Turkish Pizza at Xinbei’s Istanbul Restuarant

Istanbul Restuarant’s Slightly Oblong Pizza.

Pizza is something I am passionate about. What can I say? I am from New Jersey, a surreal place where intense Facebook drama wars can, and have, broken out over this subject. Do you love Pizza Hut? Never say that in Jersey! You will likely get lengthy list of locally owned pizzerias in response. This list will also be given to you with a bunch of exasperated sighs and eye rolls. Add to this that I am half Italian-American, and the pizza I grew up eating was home cooked and made by my mother.  And if you say anything is better than my mom’s cooking, I will fight you!

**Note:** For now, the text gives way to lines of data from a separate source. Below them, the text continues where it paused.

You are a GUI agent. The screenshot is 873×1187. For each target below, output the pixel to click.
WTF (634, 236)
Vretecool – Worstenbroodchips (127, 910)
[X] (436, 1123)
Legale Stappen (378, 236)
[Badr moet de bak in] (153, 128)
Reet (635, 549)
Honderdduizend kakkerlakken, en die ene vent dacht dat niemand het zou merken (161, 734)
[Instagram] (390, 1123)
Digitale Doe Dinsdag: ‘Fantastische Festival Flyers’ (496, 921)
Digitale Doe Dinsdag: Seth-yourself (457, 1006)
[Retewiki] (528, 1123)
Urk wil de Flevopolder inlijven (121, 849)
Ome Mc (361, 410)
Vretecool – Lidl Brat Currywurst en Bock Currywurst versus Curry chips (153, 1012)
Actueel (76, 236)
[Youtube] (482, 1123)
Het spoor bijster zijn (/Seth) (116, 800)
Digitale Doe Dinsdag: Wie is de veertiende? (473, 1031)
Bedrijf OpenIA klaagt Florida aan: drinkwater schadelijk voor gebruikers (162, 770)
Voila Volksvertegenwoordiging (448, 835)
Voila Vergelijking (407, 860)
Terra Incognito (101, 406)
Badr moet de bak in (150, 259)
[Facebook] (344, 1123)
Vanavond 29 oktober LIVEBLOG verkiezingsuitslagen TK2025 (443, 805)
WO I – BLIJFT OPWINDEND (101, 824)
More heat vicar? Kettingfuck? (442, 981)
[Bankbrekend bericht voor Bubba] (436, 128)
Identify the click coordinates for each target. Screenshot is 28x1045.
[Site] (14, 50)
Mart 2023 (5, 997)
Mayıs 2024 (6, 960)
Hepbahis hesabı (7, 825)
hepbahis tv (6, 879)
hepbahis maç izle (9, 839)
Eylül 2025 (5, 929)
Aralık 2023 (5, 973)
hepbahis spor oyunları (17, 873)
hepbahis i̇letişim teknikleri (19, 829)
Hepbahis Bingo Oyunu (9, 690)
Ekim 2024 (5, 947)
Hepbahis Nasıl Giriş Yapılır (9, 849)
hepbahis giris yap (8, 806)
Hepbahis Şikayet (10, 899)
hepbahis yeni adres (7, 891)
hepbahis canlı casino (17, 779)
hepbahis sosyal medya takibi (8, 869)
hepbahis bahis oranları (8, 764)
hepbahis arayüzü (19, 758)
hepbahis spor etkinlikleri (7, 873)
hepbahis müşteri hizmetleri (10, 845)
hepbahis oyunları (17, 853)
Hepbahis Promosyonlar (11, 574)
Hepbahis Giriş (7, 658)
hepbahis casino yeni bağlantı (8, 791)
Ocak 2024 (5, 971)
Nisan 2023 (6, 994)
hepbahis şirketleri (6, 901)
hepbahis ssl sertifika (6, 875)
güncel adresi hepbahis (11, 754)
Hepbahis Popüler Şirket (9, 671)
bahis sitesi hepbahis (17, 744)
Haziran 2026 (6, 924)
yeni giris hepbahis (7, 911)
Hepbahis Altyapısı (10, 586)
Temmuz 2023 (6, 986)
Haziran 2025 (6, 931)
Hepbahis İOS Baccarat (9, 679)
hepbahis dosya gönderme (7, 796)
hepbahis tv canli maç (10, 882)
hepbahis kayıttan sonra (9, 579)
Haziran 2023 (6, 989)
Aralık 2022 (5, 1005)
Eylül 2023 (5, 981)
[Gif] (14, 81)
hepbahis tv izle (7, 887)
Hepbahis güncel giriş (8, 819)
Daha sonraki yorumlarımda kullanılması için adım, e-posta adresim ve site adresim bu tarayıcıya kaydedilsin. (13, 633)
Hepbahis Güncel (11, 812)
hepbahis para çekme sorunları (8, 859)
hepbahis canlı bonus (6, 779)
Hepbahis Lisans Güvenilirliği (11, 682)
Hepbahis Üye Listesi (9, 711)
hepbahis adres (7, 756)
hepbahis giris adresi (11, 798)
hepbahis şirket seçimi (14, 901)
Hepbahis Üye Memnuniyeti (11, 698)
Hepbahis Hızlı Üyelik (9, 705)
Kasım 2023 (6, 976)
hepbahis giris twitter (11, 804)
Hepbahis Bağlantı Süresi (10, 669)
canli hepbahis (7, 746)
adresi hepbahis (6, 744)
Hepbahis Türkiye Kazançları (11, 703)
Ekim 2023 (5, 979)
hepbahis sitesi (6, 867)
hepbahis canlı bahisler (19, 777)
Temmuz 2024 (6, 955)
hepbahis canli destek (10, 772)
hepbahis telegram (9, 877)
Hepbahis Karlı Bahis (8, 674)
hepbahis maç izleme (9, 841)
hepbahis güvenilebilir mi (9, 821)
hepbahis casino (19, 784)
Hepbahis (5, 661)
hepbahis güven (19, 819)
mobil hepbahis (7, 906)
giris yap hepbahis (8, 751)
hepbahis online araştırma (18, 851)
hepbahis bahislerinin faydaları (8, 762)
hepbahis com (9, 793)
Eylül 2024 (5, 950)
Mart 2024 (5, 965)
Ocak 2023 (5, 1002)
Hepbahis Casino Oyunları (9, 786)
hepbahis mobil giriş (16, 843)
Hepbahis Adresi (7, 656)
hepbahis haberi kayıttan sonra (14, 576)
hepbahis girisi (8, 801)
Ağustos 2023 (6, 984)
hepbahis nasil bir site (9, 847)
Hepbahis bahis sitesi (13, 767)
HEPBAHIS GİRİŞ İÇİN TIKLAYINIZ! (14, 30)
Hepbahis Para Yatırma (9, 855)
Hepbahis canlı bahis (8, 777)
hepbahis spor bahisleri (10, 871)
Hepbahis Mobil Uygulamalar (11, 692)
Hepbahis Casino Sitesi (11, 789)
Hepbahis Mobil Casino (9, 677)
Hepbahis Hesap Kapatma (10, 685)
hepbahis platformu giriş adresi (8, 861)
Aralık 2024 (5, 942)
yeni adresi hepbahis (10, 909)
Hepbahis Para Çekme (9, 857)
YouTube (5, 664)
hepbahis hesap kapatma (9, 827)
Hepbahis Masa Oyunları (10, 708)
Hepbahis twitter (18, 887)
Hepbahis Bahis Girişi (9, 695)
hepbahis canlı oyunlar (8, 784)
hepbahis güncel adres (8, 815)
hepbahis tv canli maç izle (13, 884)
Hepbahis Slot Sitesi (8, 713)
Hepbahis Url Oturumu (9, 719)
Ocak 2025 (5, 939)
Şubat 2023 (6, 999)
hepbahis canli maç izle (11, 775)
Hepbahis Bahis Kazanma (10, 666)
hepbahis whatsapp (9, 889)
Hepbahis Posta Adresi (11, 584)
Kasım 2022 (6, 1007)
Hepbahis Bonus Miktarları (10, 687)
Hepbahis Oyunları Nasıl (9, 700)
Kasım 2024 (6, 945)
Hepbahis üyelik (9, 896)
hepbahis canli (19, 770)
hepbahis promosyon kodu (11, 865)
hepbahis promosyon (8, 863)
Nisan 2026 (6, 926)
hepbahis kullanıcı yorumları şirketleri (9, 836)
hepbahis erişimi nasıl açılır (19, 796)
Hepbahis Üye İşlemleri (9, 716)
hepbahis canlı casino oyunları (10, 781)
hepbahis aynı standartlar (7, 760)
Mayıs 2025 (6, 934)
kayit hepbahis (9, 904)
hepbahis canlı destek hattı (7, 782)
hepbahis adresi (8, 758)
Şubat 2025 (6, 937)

Simply put, my standards for judging  pizza quality are absurdly high — to the point where  personal, cultural, and ethnic issues are all in play. Not to mention the memory of my late, dearly departed mother. The worst thing you can do, if you are sharing a pizza with me, is to ask what I think about it. You will get a lengthy, dramatic monologue, with footnotes. And digressions, too! Wild gesticulations might also be possible. After all, I might need to empatically prove a point. Your non-spoken response might be,:”This guy is a bit loony.” You wouldn’t be that far from the truth. We are only talking about pizza after all.

And even despite all of this personal baggage, I can say I have eaten some of the best pizza in Changzhou, recently. For me, it also came from a surprising place: Istanbul Restaurant. I only have a passing knowledge of Turkish cuisine. Sure, I have eaten my share of Donor Kebabs and hummus, but I never knew the country had it’s own, unique heritage when it comes to pizza.

So, Istanbul Restuarant’s pizza doesn’t share the circular shape of it’s Italian and Italian-American. You could say it’s in the shape of an eye, but one were the eyeball is yellow and filled with chunks of meat. Let’s set the surreality of that one side for a moment. The crust is thin, which is a relief. Most of the pizza you can find in China tends to be thick. And for a guy from Jersey, that’s just bad. Very  bad. Pizza should not taste like bread with pizza toppings on it. The greatest thing though, is the beef donor kebab toppings.  That was a first for me, and while the thought sounded alien at first. Actually eating it on a pizza seemed like an absolute no-brainer after the initial first bite.

And so it comes to this: Istanbul Restaurant simply makes pizza you just cannot find anywhere else in Changzhou.